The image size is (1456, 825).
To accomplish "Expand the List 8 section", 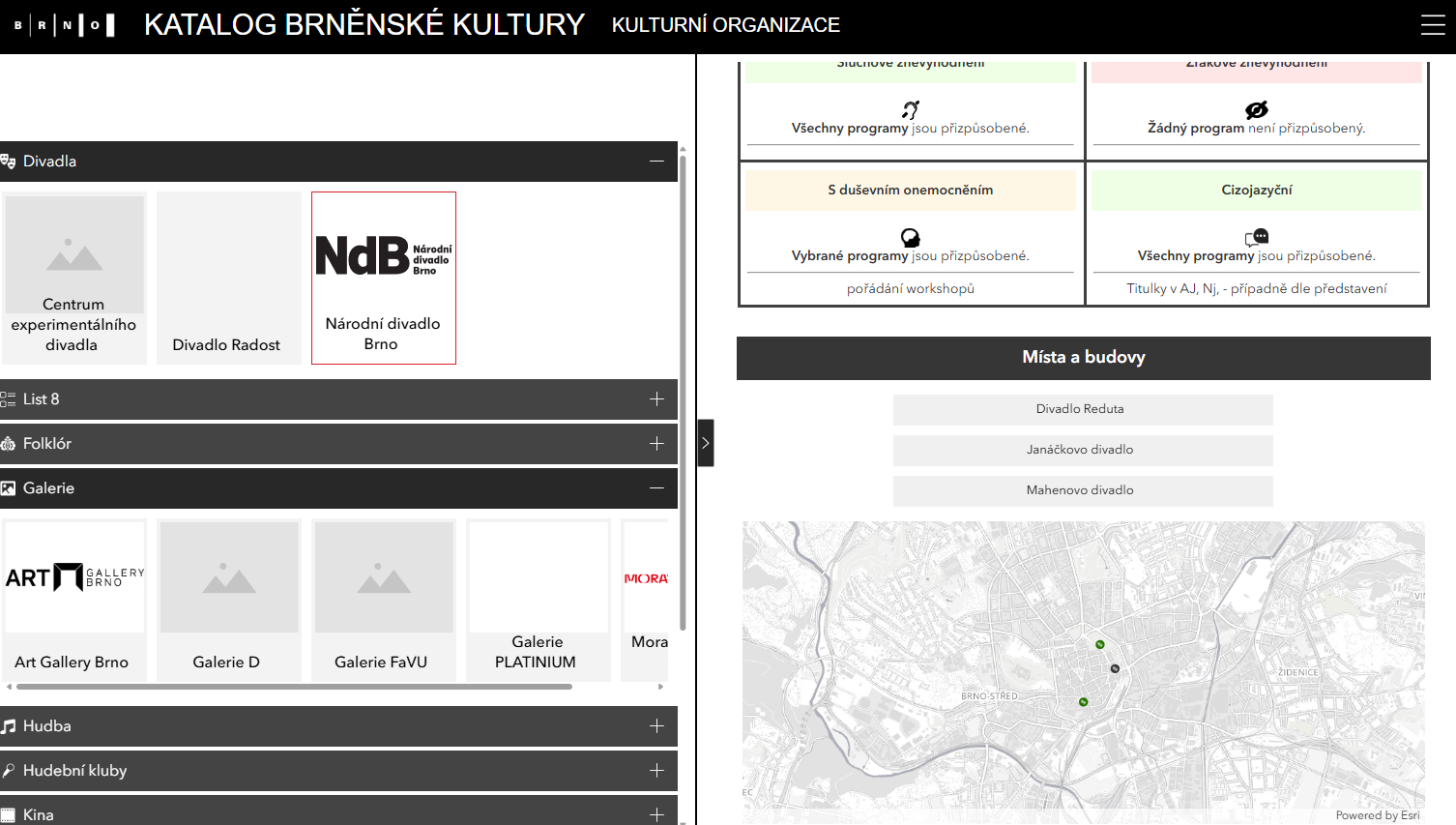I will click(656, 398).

---

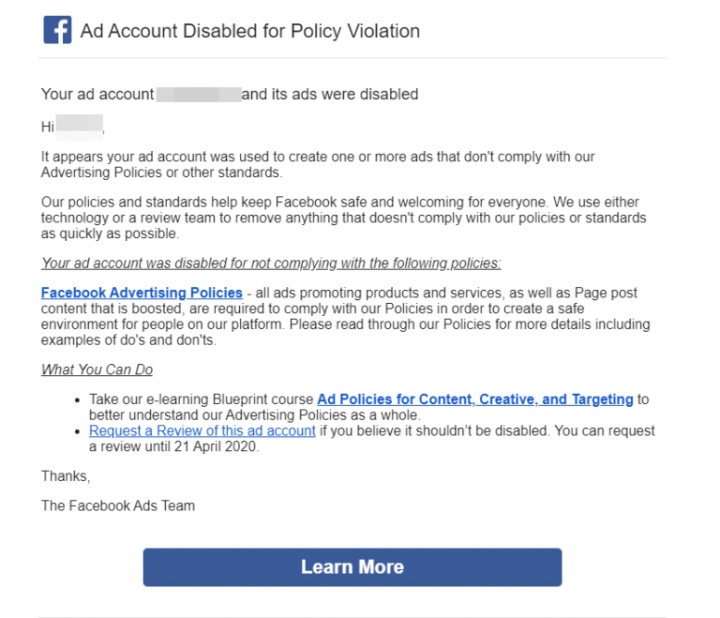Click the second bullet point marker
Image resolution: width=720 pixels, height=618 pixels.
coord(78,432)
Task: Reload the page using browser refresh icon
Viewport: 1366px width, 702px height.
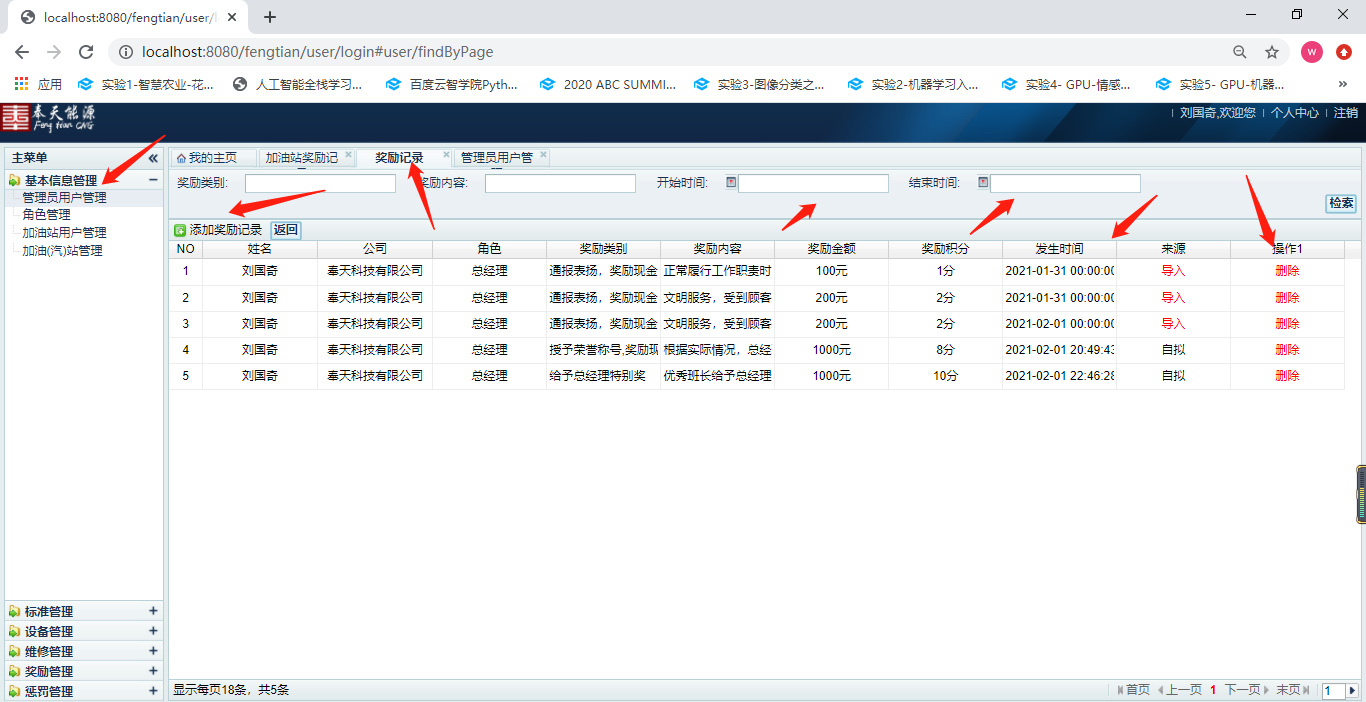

WHAT NEEDS TO BE DONE
The lines above, starting at the one with "Task: Reload the" and ending at the one with "Viewport: 1366px width, 702px height.", are the only ones to return, exactly as written.

RESULT
Task: Reload the page using browser refresh icon
Viewport: 1366px width, 702px height.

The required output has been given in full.